From the San Diego Tribune, Dan Eaton provides a great summary of what we know and don’t know about independent contractors and offers his recommendations on how to resolve some of the unknowns. Dan writes:
Here’s some of what we know and what we know we don’t know.
- Most online jobs platforms treat those who offer their labor on the platforms as independent contractors. Independent contractors are not entitled to minimum wages, overtime, meal and rest breaks, reimbursement of expenses, workers’ compensation, unemployment benefits, or a range of other benefits provided to employees.
- Independent contractors are free of the burdens of employment. For example, there are no legal restrictions on independent contractors performing services through competing platforms, though such restrictions may be imposed by contract.
- California law presumes that a person providing services for pay is an employee unless the hiring entity proves the worker is an independent contractor. In other words, classification as an employee is the rule; classification as an independent contractor is the exception.
- There are no uniform legal definitions of “employee” and “independent contractor,” and those definitions that exist are mostly unilluminating. The core definition of “employee” in the workers’ compensation law is “every person in the service of an employer. . . ” But defining an “employee” as someone who provides services to an “employer” comes close to defining the word in terms of itself.
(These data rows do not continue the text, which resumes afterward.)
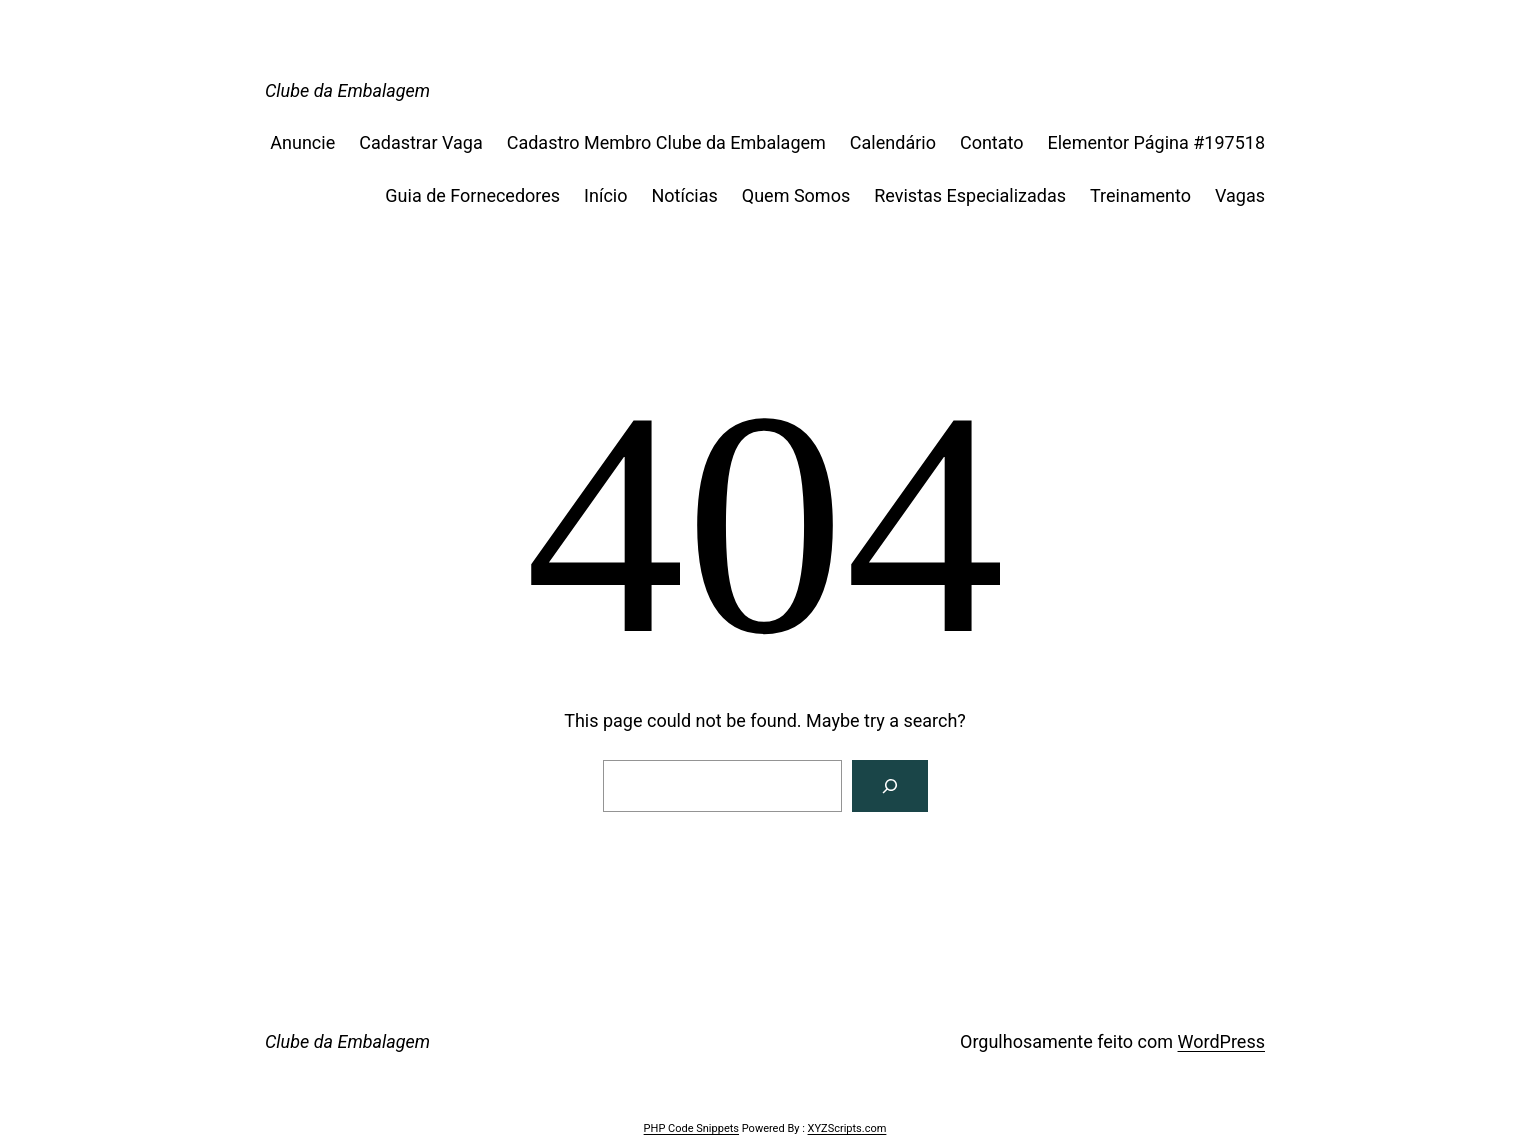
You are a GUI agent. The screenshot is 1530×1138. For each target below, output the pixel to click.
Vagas (1240, 195)
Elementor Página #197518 (1156, 142)
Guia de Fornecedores (472, 195)
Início (605, 195)
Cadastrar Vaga (420, 142)
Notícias (684, 195)
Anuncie (302, 142)
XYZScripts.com (847, 1128)
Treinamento (1140, 195)
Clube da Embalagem (347, 90)
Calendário (893, 142)
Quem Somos (796, 195)
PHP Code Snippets (691, 1128)
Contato (992, 142)
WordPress (1221, 1041)
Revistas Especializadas (970, 195)
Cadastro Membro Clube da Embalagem (666, 142)
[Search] (890, 786)
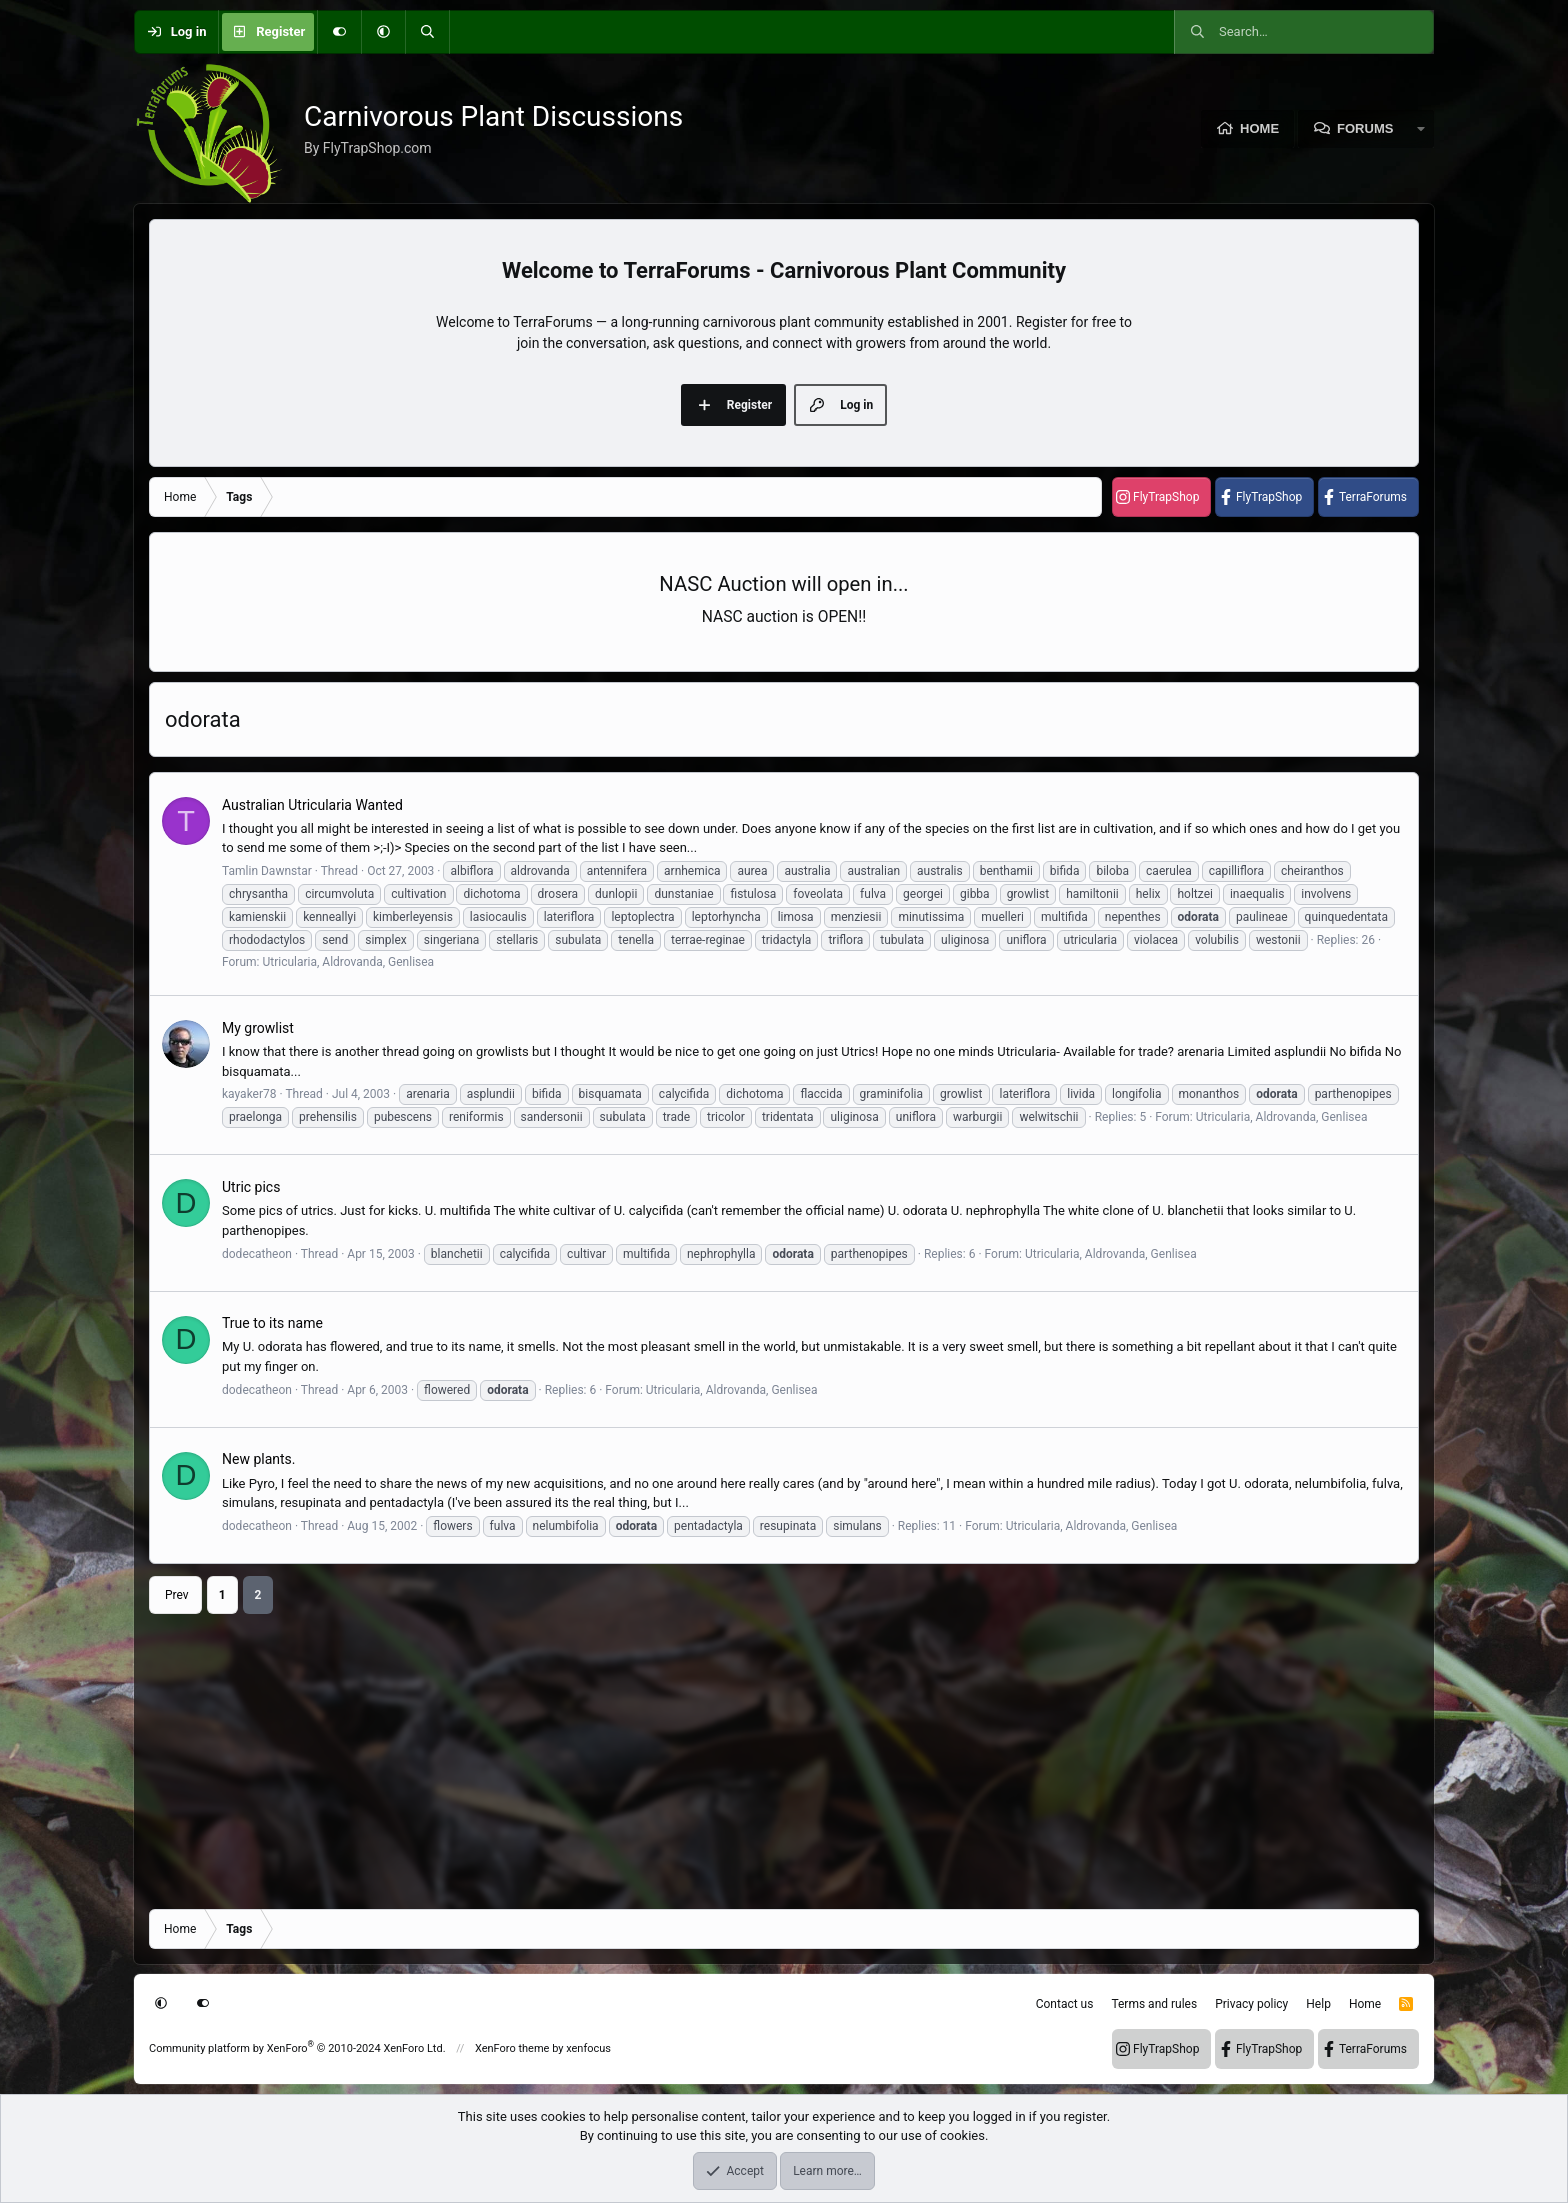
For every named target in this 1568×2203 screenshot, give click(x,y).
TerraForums (1373, 497)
- The definition of “independent contractor” is little better, defining the term as “any person who renders service for a specified recompense for a specified result, under the control of his principal as to the result of his work only and not as to the means by which such result is accomplished.” But that definition does not say how much control the principal may exercise without transforming the worker into an employee.
- In place of uniform definitions, courts and regulators have adopted multi-part tests to distinguish one from the other. There is, however, no single set of criteria the law applies in all areas of the law, though criteria overlap. Parts of these tests are malleable, making it hard to predict the outcome from one case to the other.
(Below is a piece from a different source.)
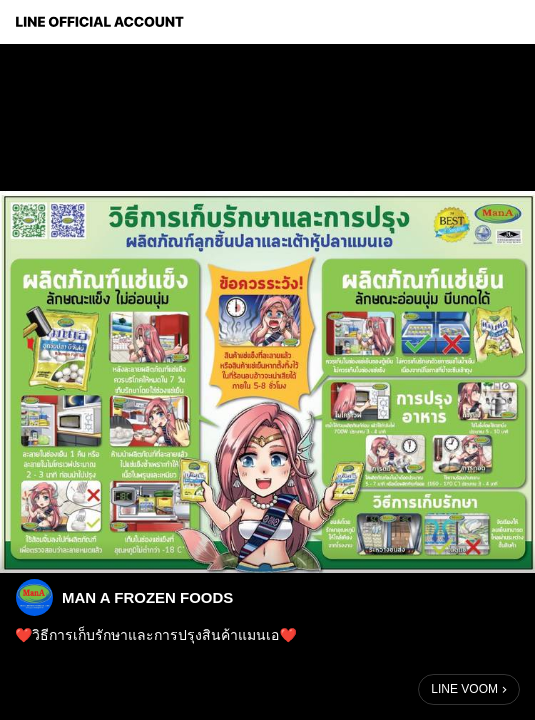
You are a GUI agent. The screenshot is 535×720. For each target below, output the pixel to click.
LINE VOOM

- The degree of control exercised over the worker as to the manner and means of accomplishing the work is important in all areas of the law of the workplace; it is the most important criterion in the areas of wages and hours and tax law. The less control exercised over how the worker accomplishes the task, the more likely the worker will be found to be an independent contractor. Another key factor is whether the task is integral to the hiring entity’s business.
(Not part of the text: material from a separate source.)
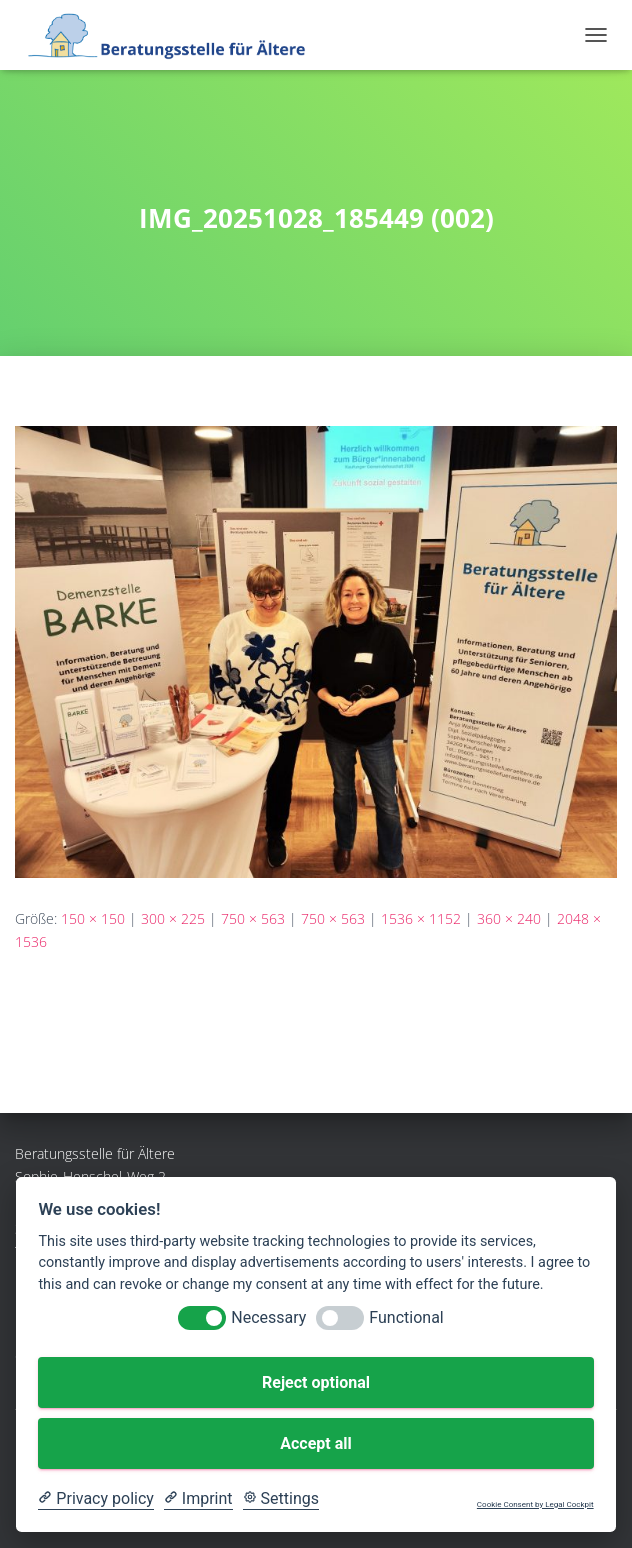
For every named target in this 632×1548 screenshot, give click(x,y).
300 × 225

- A 2015 ruling by the California labor commissioner found that an Uber driver seeking reimbursement of expenses was an employee. The conclusion rested largely on a finding that, without drivers, there would be no Uber. Because driving is integral to Uber’s business and because driving requires little skill, it did not matter, said the hearing officer, that Uber exercised little control over the driver. For all the attention the ruling got at the time, it resulted in no binding precedent because the parties settled before the Court of Appeal could hear the matter.
- The legal status of workers who earn income through online jobs platforms is uncertain. Resolving whether these workers are employees, independent contractors, or should be labeled something else entirely will resolve a host of other legal questions.
- It is unknown how the business of these online platforms should be defined for purposes of the law of work. There is a strong argument that Uber and Lyft are less in the business of transporting passengers than in the business of enabling passengers to connect with drivers. The more kinds of industries these online platforms touch, the harder it will be to say that the platforms are in the business of providing services the platforms facilitate. The law could recognize an identifiably distinct online jobs platform industry, an industry whose companies employ thousands of employees of their own, but which offer independent contracting opportunities to tens of thousands more.
- If new law is required, it is unclear whether it should come from the state or federal government, and whether any such new rules should be developed mainly by legislation, regulation, or litigation.